• **TEXT EXCERPT**
---*---
Jubilee lines - dashes of color
 surrounding certain sheets or panes of stamps that are added to prevent
 damage or excessive wear by the pressure of the inking roller to the
 printing plate. These lines first appeared on British stamps of 1887,
 Queen Victoria's Golden Jubilee Year. It is called the 'co-extensive'
 line when broken, and it is called the 'continuous line' when unbroken.


Killer Postmark - any postmark that makes re-use of a stamp impossible


Kiss prints - marks that occur on sheet-fed presses when the paper
 accidentally contacts the inked plate before or after printing the
 stamps. As a rule, only a few marginal stamps will show the 'kiss'.


Knife - the cutting edge or 'cookie cutter', as philatelists refer to it,
 of the machine which cuts the envelope blank. Also the die-cut paper from
 which envelopes are folded.
---*---
Stored data entries
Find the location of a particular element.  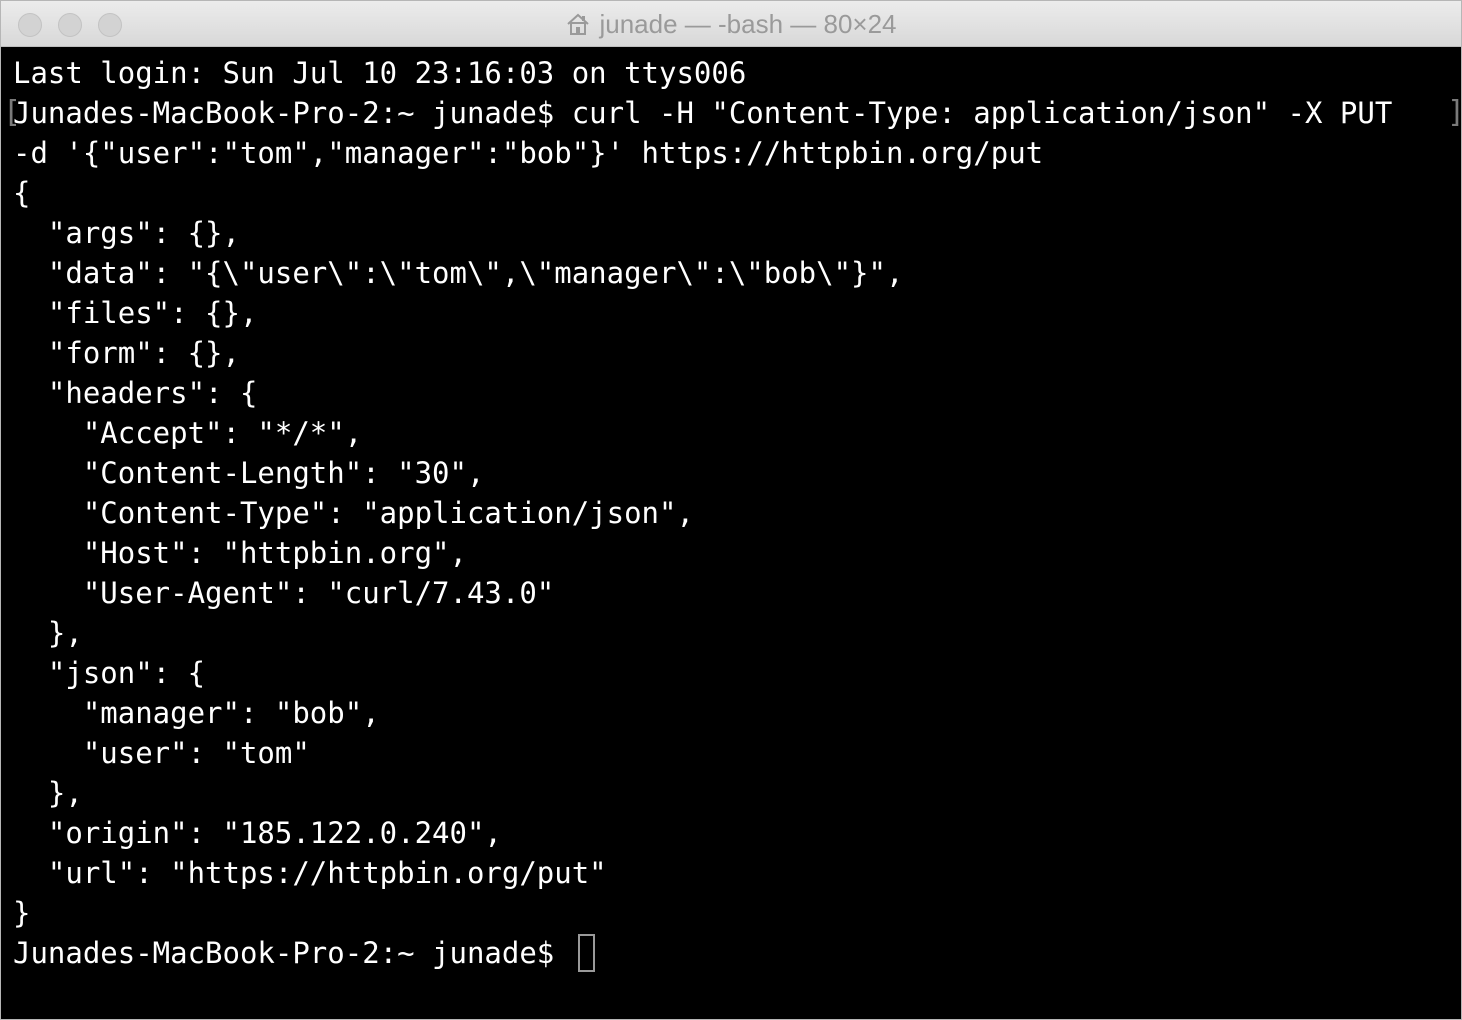

terminal-line: "args": {}, is located at coordinates (126, 233). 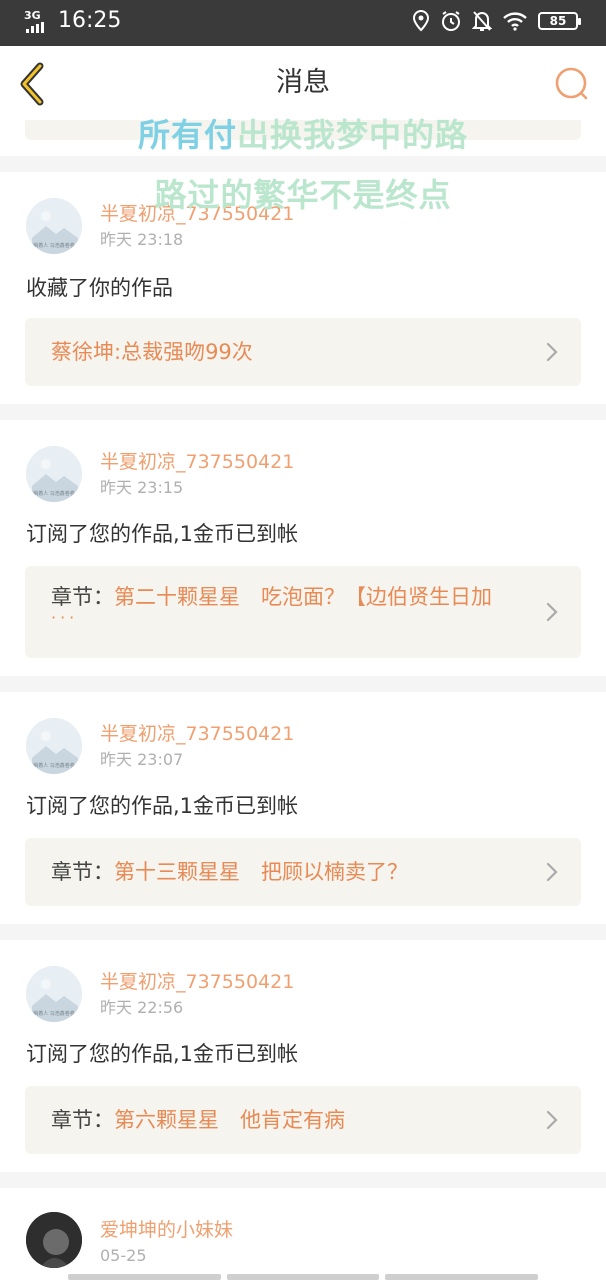 I want to click on location-icon, so click(x=421, y=21).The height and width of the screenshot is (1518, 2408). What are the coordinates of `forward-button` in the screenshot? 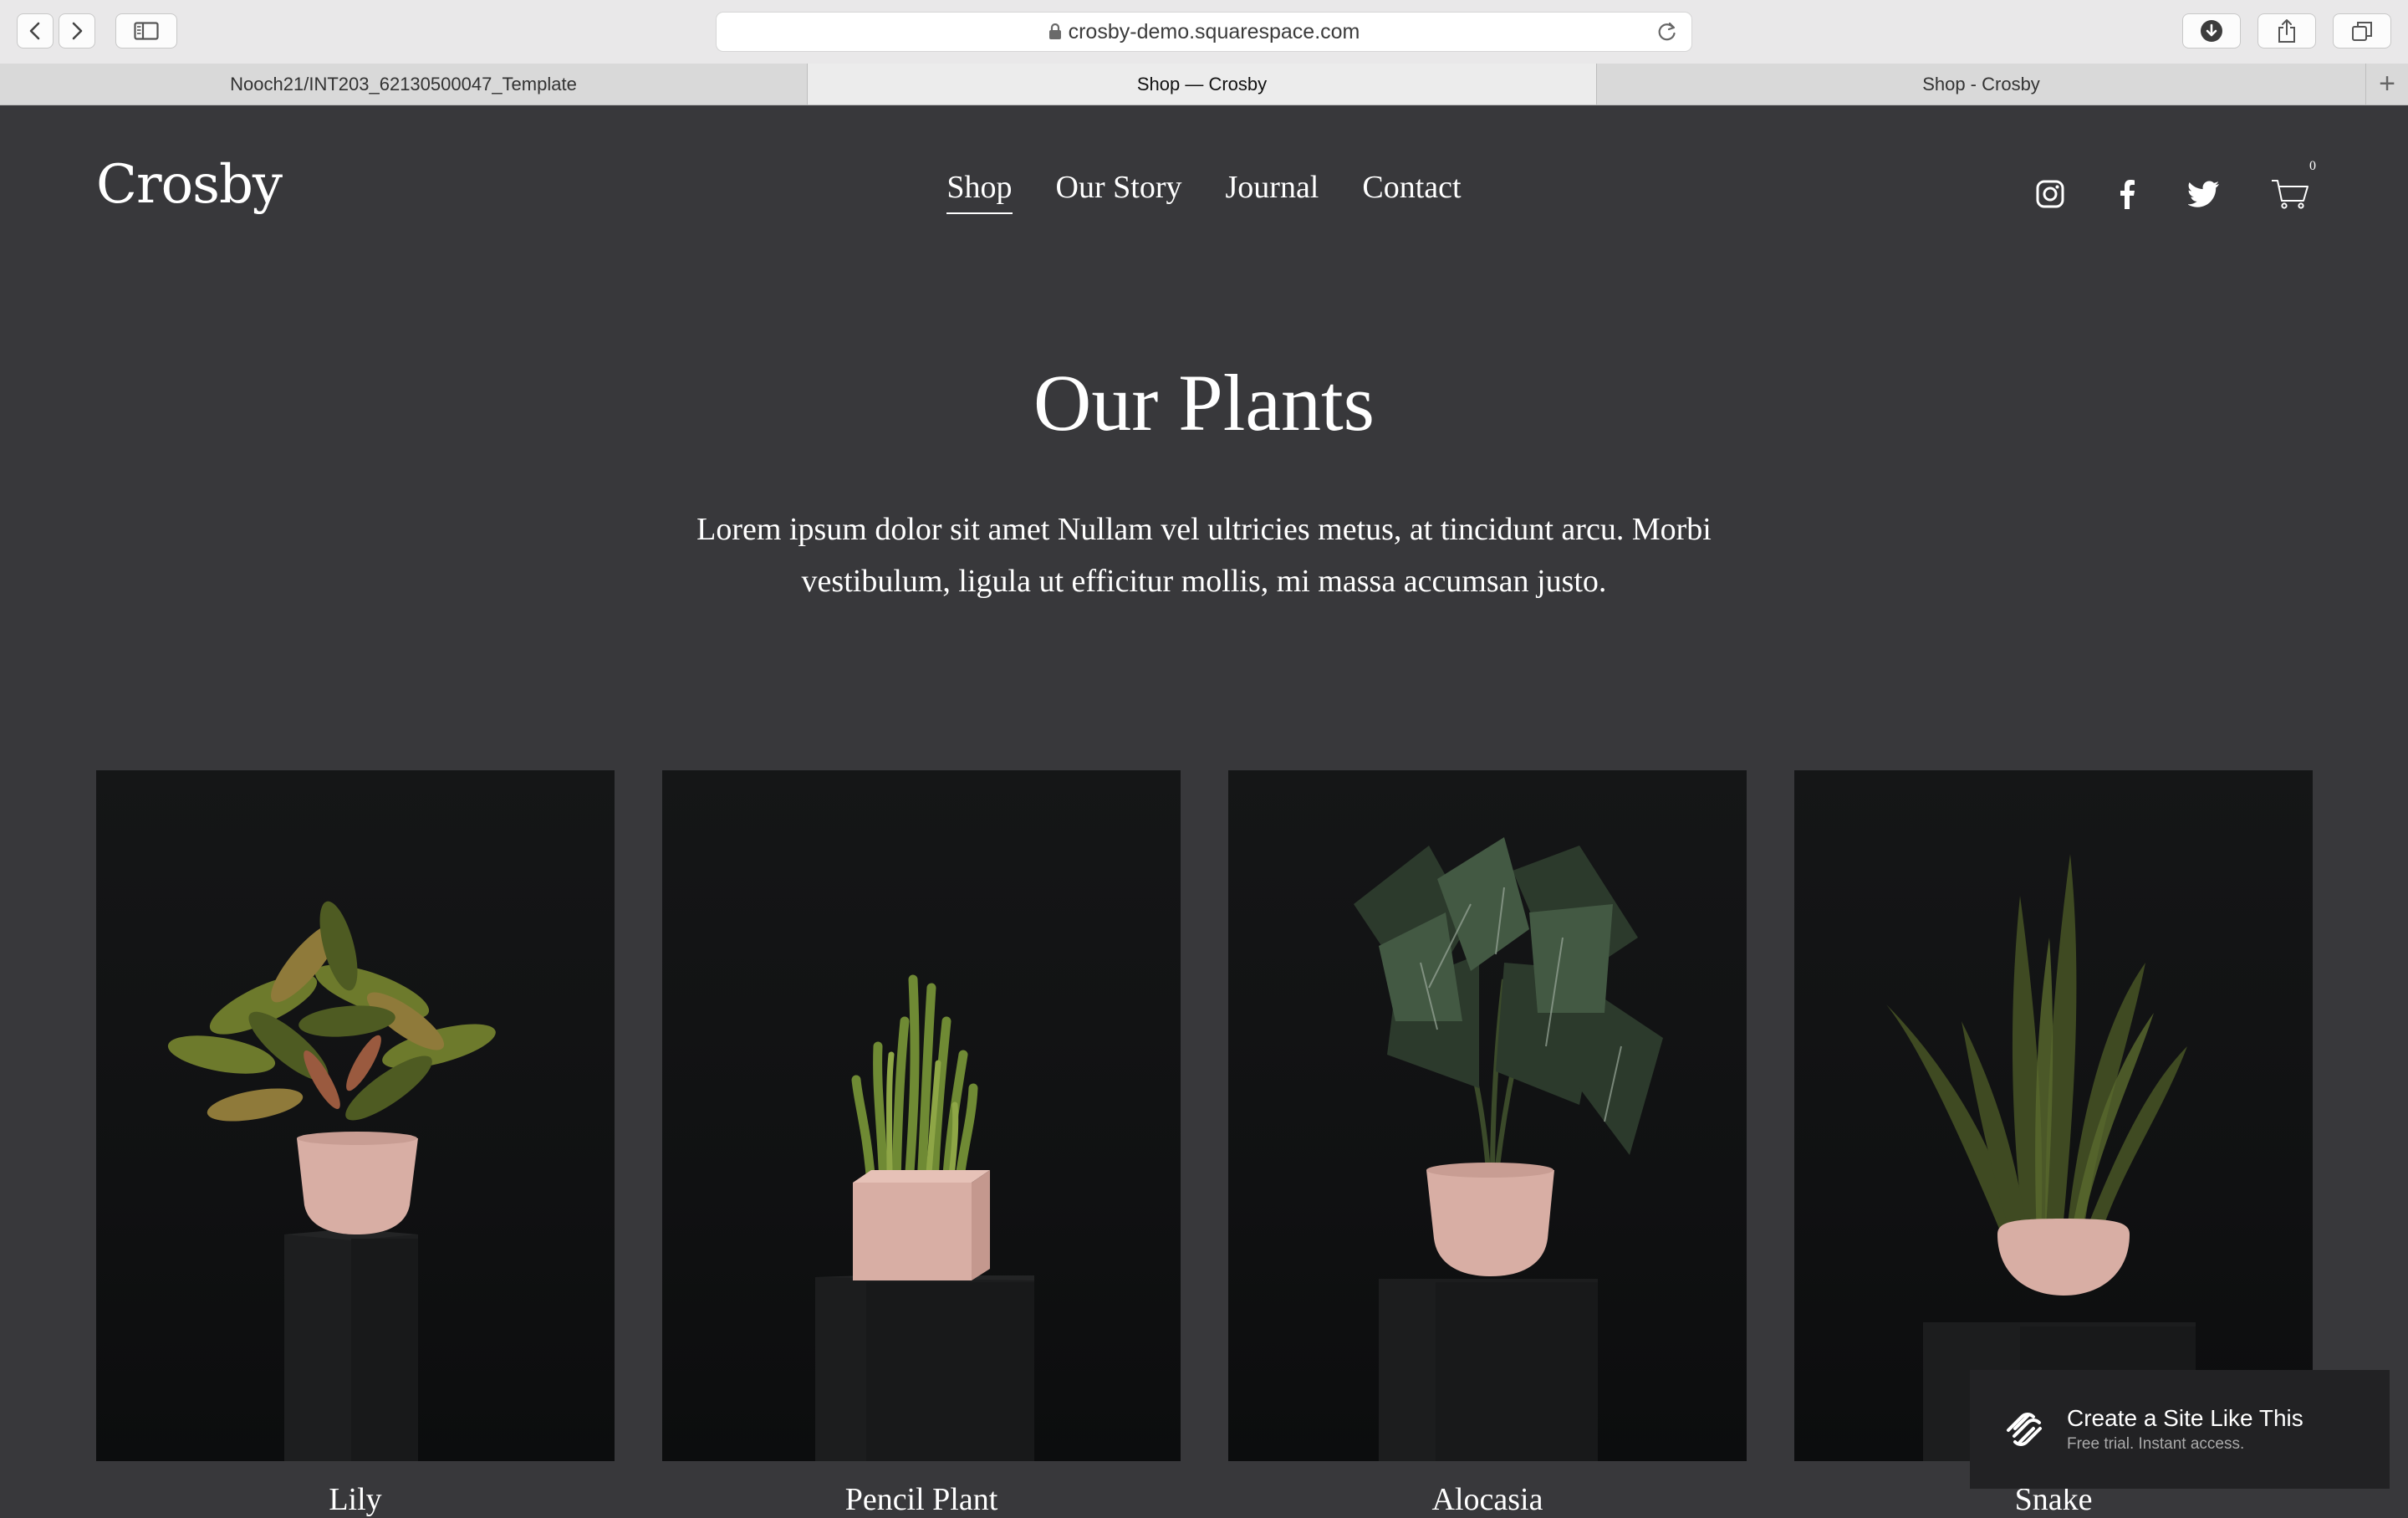 It's located at (77, 31).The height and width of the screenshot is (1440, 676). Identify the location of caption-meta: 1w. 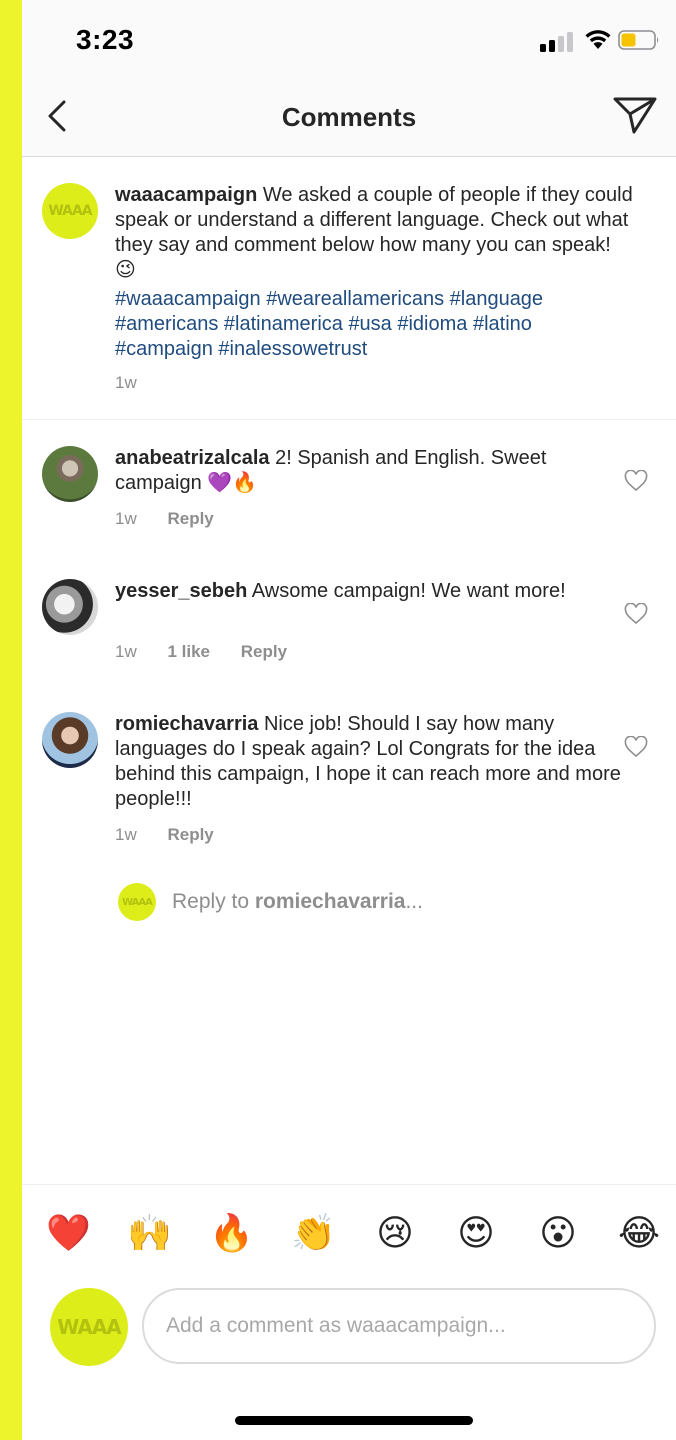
---*---
• **WHAT TO DO**
1. According to the stamp-collecting glossary, in what year did Jubilee lines first appear on British stamps?
2. Continue the stamp-collecting glossary from its final entry onward.

• **ANSWER LIST**
1. 1887, the year of Queen Victoria's Golden Jubilee.

2.
Late fee stamp - a stamp paying additional
 fees on correspondence put into the post after normal closing hours, the
 intention of which is to connect with evening dispatches by mail trains


Letter carrier - the person who delivers mail to the addressee. Other
 terms for this position have included 'mailman' and 'mail carrier'.

Life
 insurance stamp - a stamp used in New Zealand to pay postage on mail sent
 by the Government Life Insurance Department

Line perforation - process
 by which a sheet of stamps is perforated one row at a time, proceeding in
 one direction, over the entire sheet. The sheet is then turned ninety
 degrees, and the process is repeated. The distinguishing characteristic
 is that the holes in the vertical and horizontal rows do not coincide at
 the four corners of each stamp.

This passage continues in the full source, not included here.